9 мая 1975 года, в День 30-летия Великой Победы, бравый Орфей Иванович заглянул к Людмиле Дорофеевне с букетом тюльпанов и с не вполне ему самому ясным, однако же достаточно определенным намерением. Праздник придавал уверенности бывшему капитану-артиллеристу, а ныне вдовцу и преподавателю музыкального училища по классу кларнета и флейты.
Дело происходило давно, в Таджикистане, в Ленинабаде, городе Ленина на Сыр-Дарье, – древнем городе, который, по преданию, завоевал сам Александр Македонский. Героев рассказа нет уже в живых, но я, любимый ученик Орфея Ивановича, исполнявший самые ответственные партии в оркестре под его руководством, отчетливо помню облик моих невыдуманных персонажей, их искренние интонации, залитый солнцем среднеазиатский сухой май и свое первое тяжелое недоумение, так усложнившее мою до того беспечную молодую жизнь.
… Цветы Людмила Дорофеевна поставила в вазу, воодрузив ее в центр овального стола; при этом она, походя, ткнув холеным пальцем большую кнопку, выключила черно-белый телевизор «Горизонт», по которому звучали колючие марши и показывали документальные кадры военного времени. Советские войска непрерывно побеждали врага на всех фронтах, и собирались делать это весь день – и вдруг наступила, казалось бы, мирная тишина. В этот момент она и произнесла свою простую фразу про «другую войну», так задевшую Орфея Ивановича. Очевидно, поэтому она повторила ее, издевательски не поменяв ни слова.
– Вы ведь водку пьете? Извините, я не держу в доме водки, – добавила хозяйка.
– Спасибо, я не пью водки, гм-гм, с некоторых пор. Я захватил хорошее вино, если вы не возражаете.
На этикетке крепленого марочного вина «Ганчи» медалей было больше, чем на груди скромного, однако довольно решительно настроенного гостя.
Откупорив бутылку с вином, Орфей Иванович разлил его в бокалы – почти до краев. Людмила Дорофеевна воспитанно не подала виду, но как-то удивительно тонко, едва ли не кружевами и манжетами, дала понять, что она не одобряет такие широкие, практически варварские жесты.
– За Победу, за Великую Победу! – неуклюже вставая, сказал Орфей Иванович, игнорируя нюансы ее поведения, от которых в любое другое время он получал ни с чем не сравнимое удовольствие, и вытянул вино до конца большими громкими глотками. Людмила Дорофеевна не притронулась к бокалу, даже не пригубила.

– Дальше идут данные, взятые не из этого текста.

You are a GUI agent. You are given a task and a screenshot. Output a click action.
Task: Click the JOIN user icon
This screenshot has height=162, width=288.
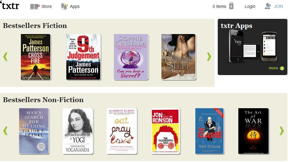coord(268,6)
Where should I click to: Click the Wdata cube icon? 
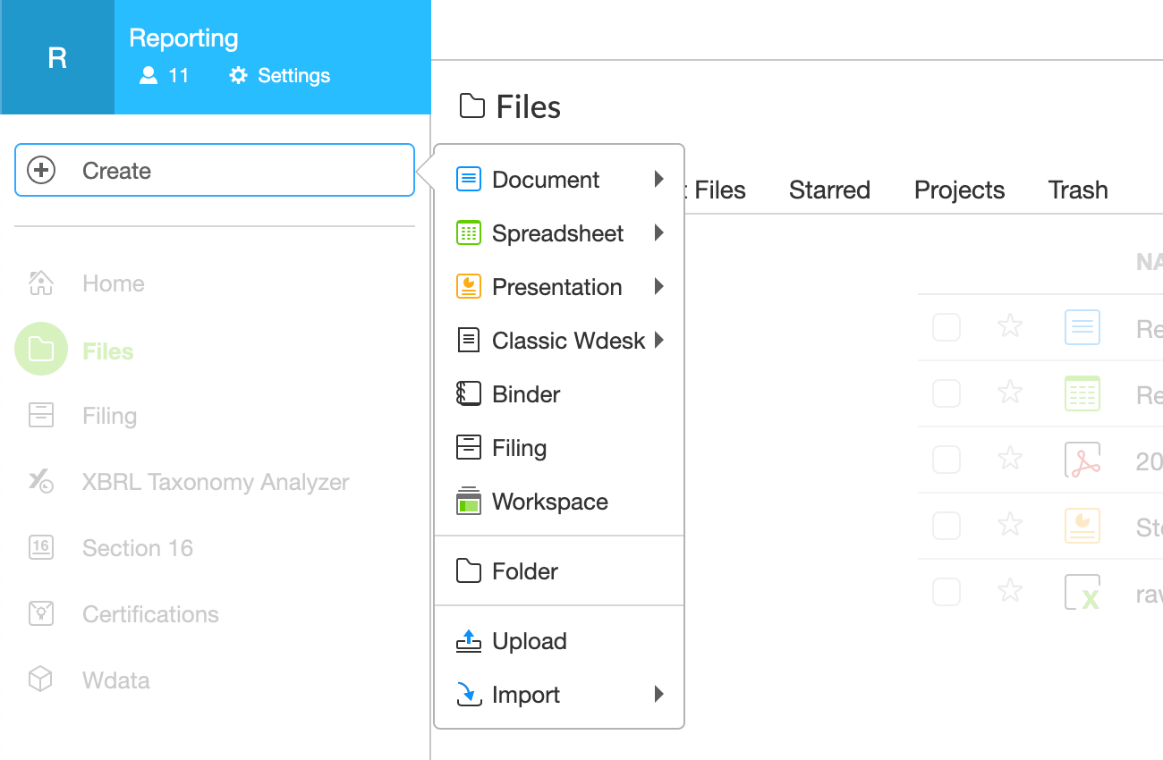tap(40, 680)
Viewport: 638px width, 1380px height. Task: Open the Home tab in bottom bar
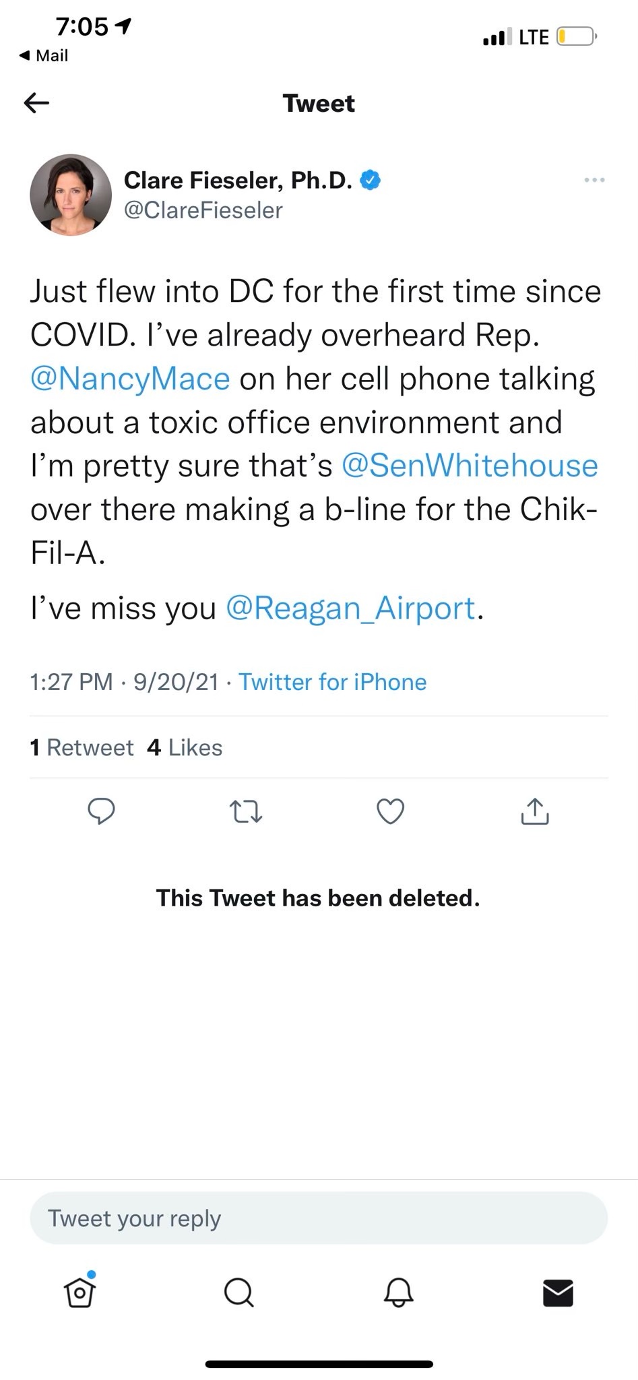tap(79, 1292)
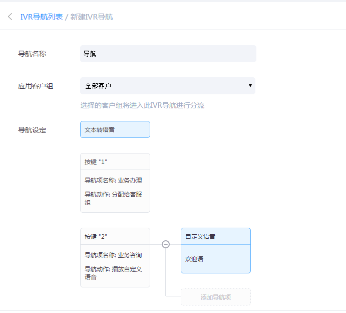The width and height of the screenshot is (346, 313).
Task: Open the IVR导航列表 breadcrumb link
Action: [x=42, y=17]

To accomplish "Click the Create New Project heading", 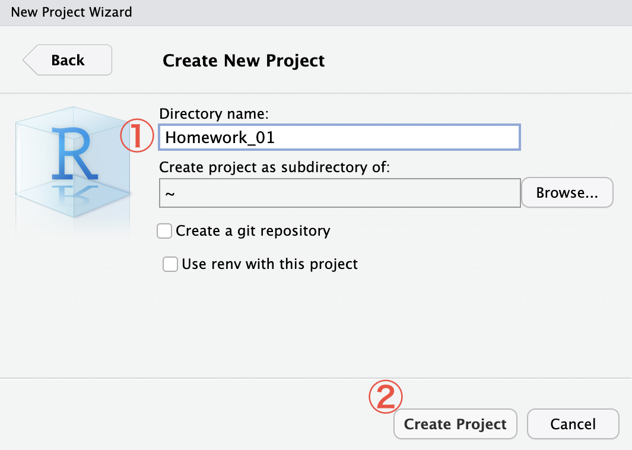I will coord(243,61).
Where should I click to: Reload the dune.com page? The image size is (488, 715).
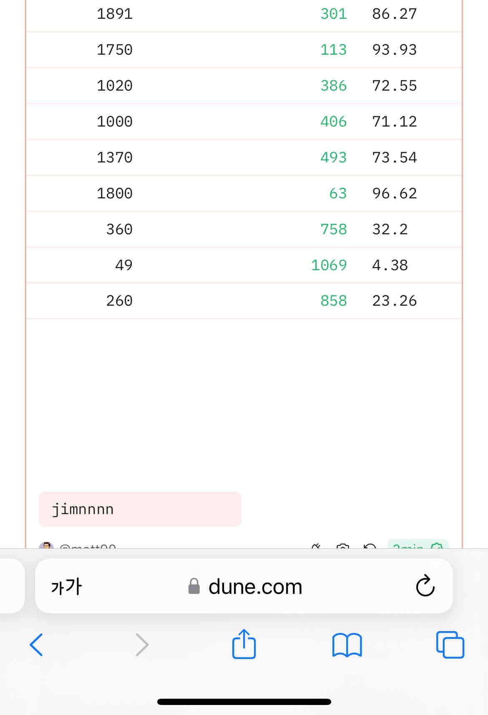click(x=425, y=586)
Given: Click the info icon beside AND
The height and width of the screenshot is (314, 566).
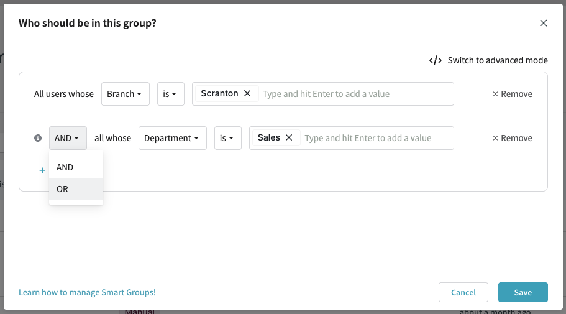Looking at the screenshot, I should [x=38, y=138].
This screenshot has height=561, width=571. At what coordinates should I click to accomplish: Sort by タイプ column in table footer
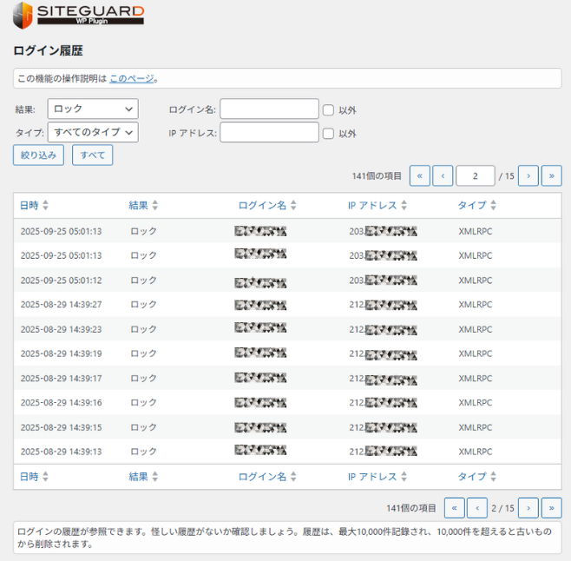pyautogui.click(x=476, y=477)
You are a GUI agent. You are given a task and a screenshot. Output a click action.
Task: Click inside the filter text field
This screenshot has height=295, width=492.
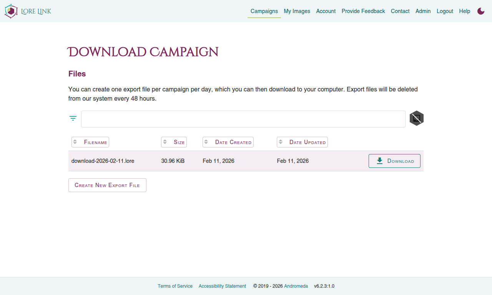pos(243,119)
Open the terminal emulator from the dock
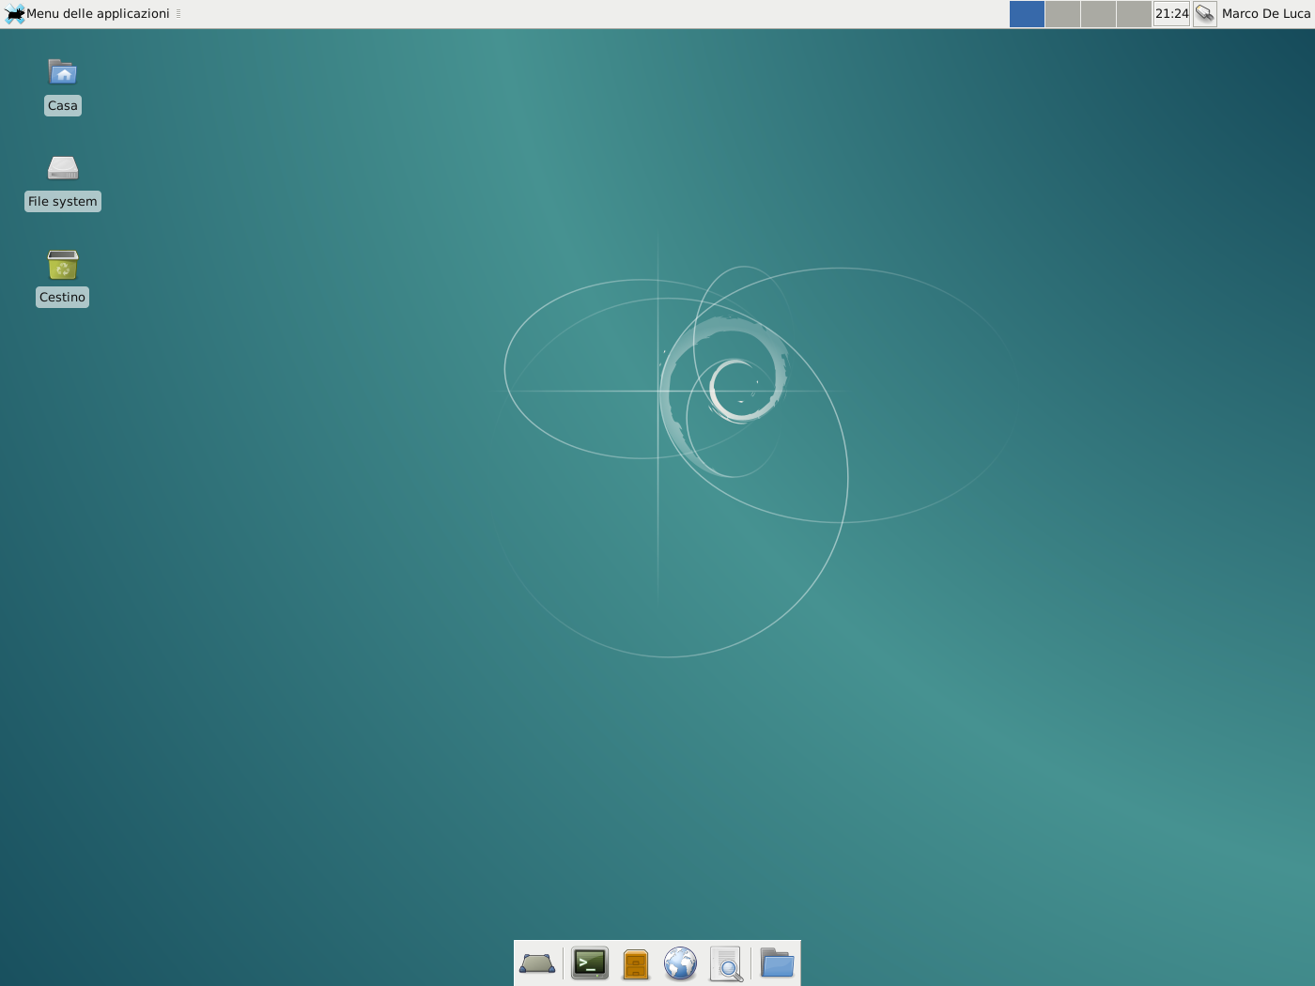1315x986 pixels. pos(588,963)
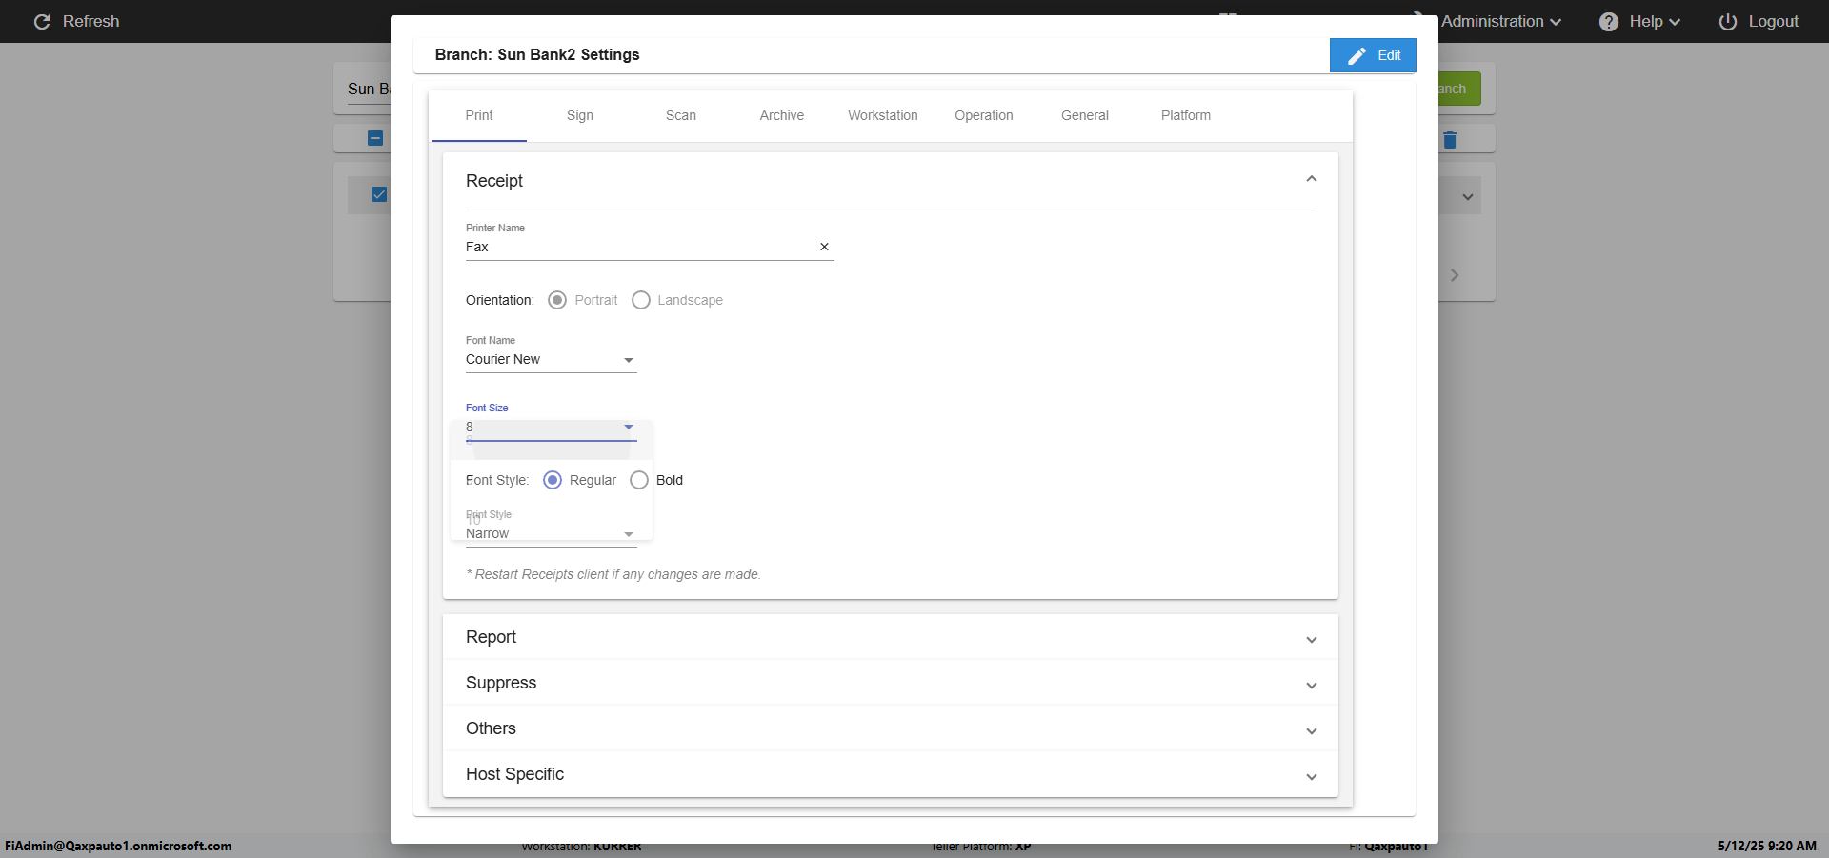Screen dimensions: 1829x858
Task: Click the Printer Name input field
Action: coord(638,247)
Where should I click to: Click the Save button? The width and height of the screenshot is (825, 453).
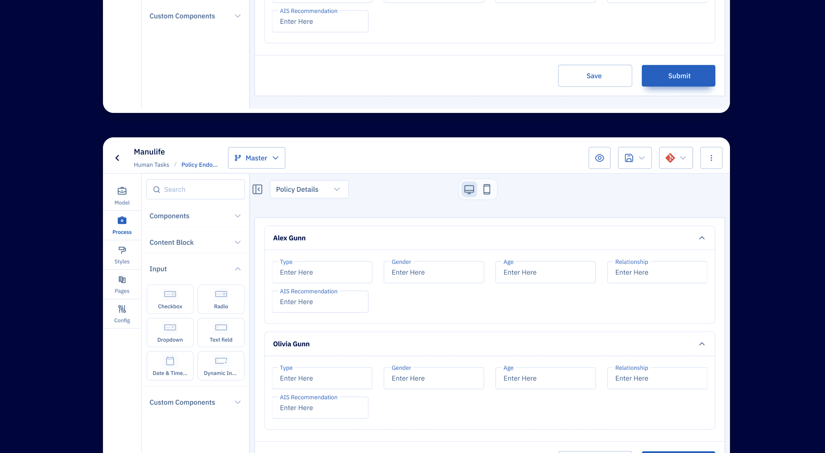coord(595,76)
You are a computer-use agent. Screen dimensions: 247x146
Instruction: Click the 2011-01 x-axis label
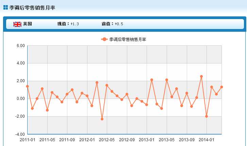(x=28, y=140)
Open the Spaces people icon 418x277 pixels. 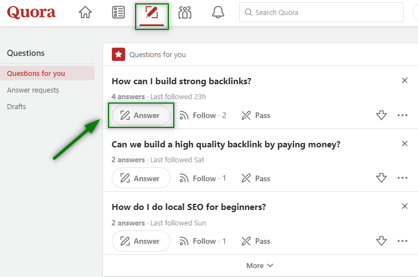pyautogui.click(x=185, y=13)
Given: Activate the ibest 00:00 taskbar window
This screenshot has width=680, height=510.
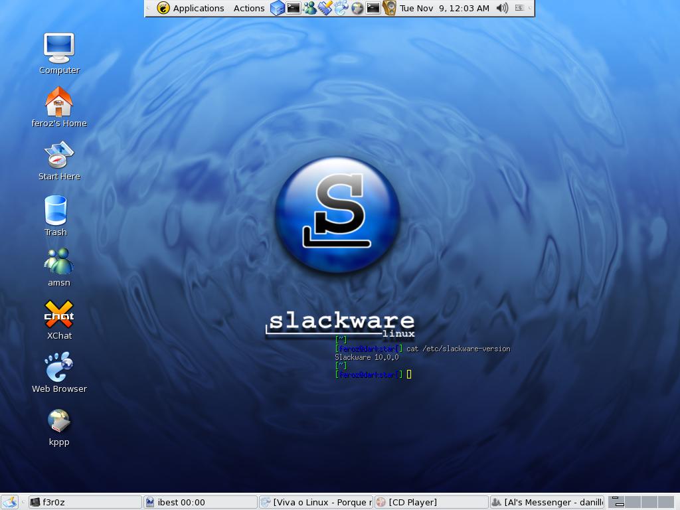Looking at the screenshot, I should (201, 502).
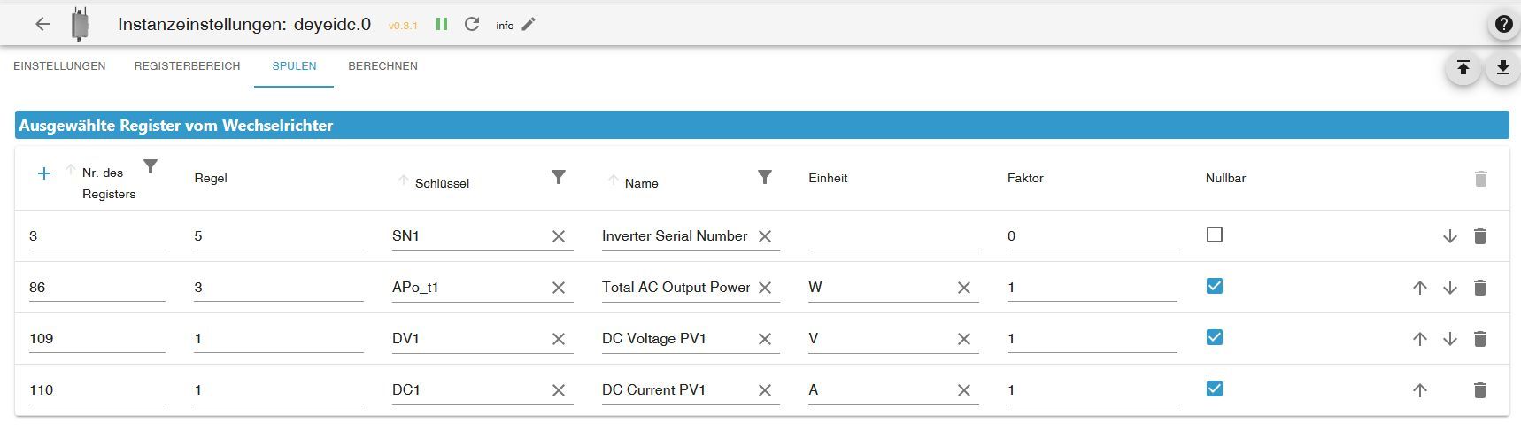
Task: Click the back arrow icon
Action: pos(42,25)

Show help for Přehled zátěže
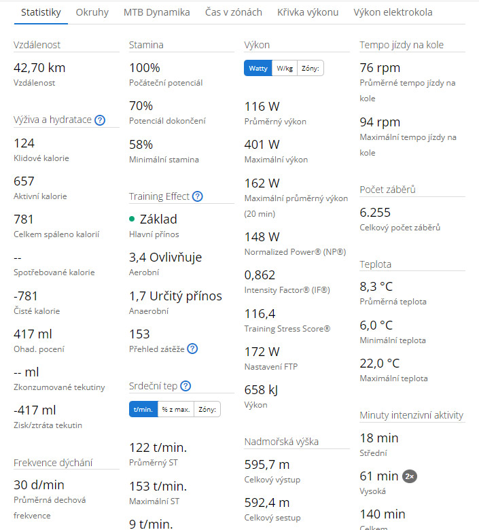(x=192, y=349)
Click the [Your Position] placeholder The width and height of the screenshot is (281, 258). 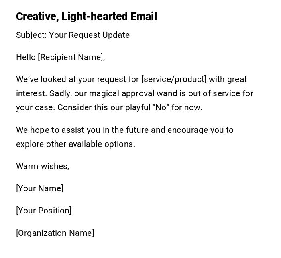coord(44,211)
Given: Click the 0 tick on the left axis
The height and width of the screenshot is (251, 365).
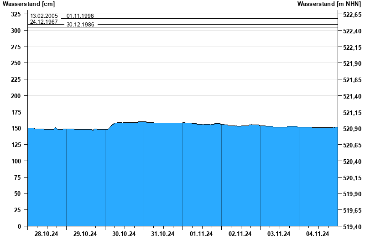Looking at the screenshot, I should [x=19, y=226].
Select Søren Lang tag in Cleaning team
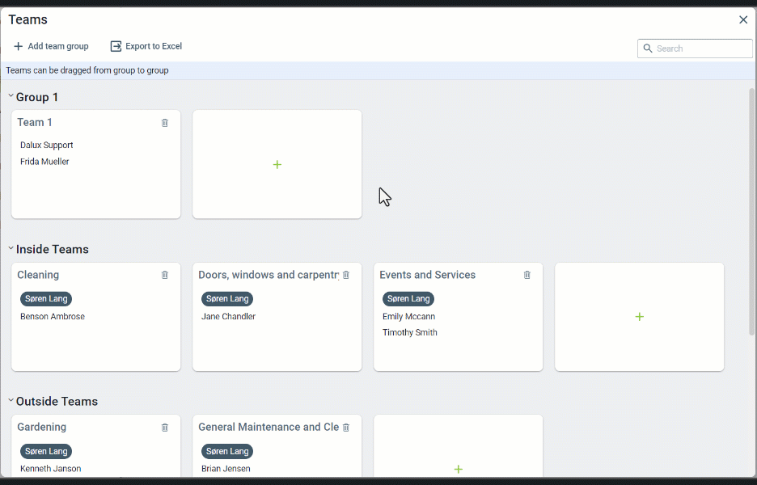 click(46, 299)
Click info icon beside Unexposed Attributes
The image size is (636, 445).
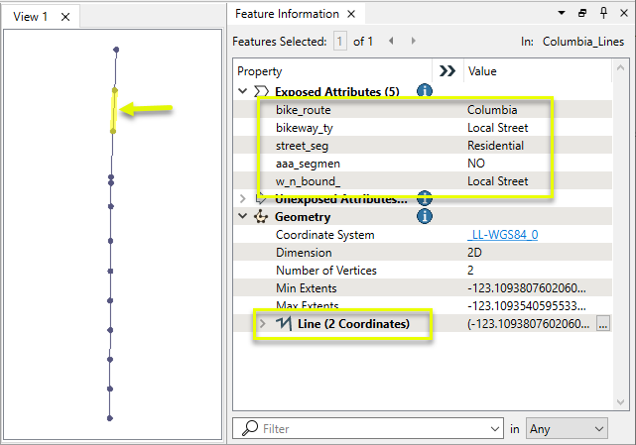(x=425, y=199)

– Так какая же была война? – вежливо поинтересовался раненый в ногу и контуженный капитан, дошедший до Берлина, но оказавшийся потом в Средней Азии – за то, что он когда-то высказал свое мнение о войне и о знаменитом генерале (капитан назвал его «людоедом» и «фашистом») в кругу подвыпивших, но весьма бдительных однополчан. Кроме того, ему припомнили, что он обучался игре на кларнете у специалиста, закончившего Венскую консерваторию. Специалиста отправили на Колыму, а его любимого ученика Орфея, коренного минчанина, – туда, где потеплее, в Среднюю Азию.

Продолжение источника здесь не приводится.